▶ **Your instructions**: Using the listing below, please print exactly the lines from the one with "Viewport: 808px width, 670px height." through the one with "Help via blue". Leave out every picture.

▶ **Data extracts**:
■ ■ ■ ■ ■

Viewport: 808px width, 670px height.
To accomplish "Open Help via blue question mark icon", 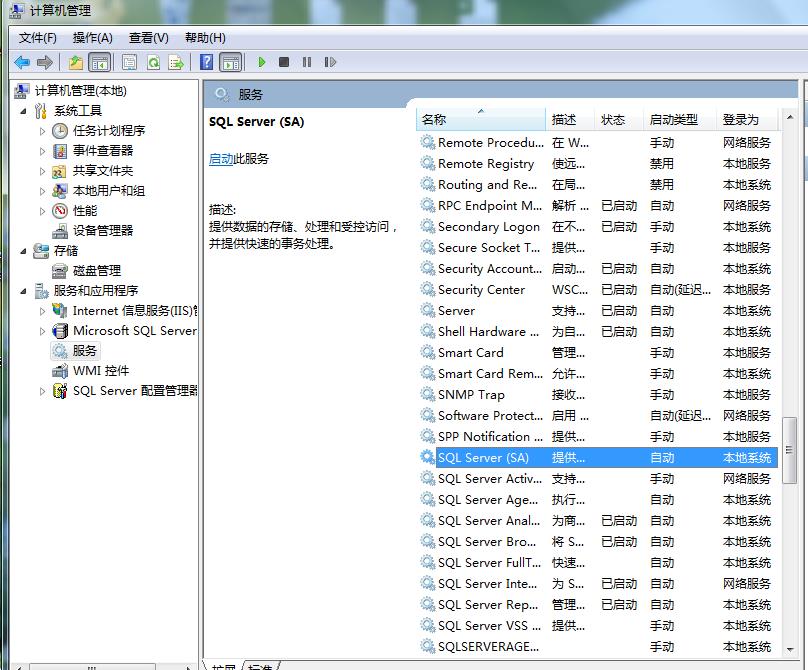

■ ■ ■ ■ ■

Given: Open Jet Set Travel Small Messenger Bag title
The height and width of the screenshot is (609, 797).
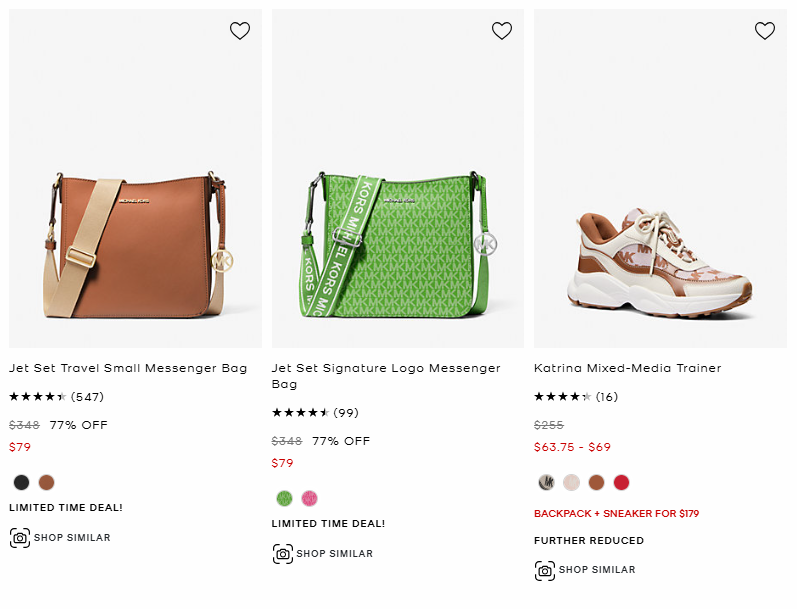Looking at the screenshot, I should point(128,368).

■ ■ ■ ■ ■

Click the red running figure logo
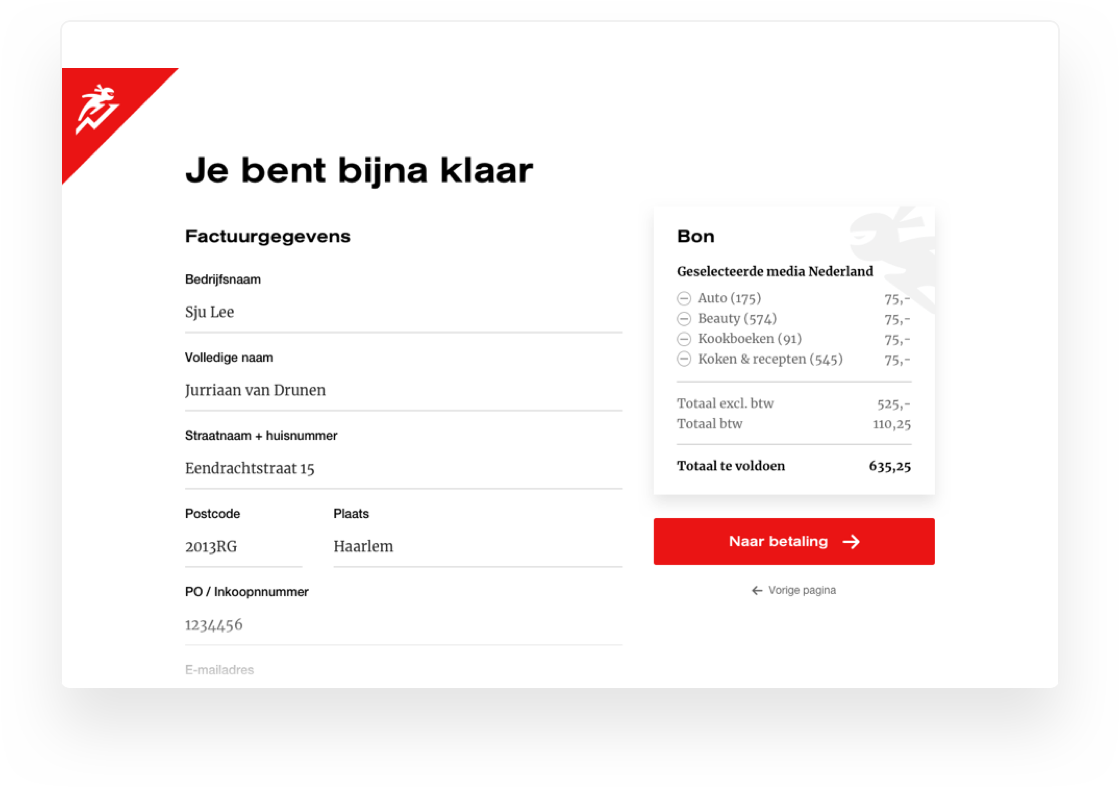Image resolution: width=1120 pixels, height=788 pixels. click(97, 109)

■ ■ ■ ■ ■

▶ **Answer section**:
Viewport: 808px width, 670px height.
To accomplish "Open Help via blue question mark icon", 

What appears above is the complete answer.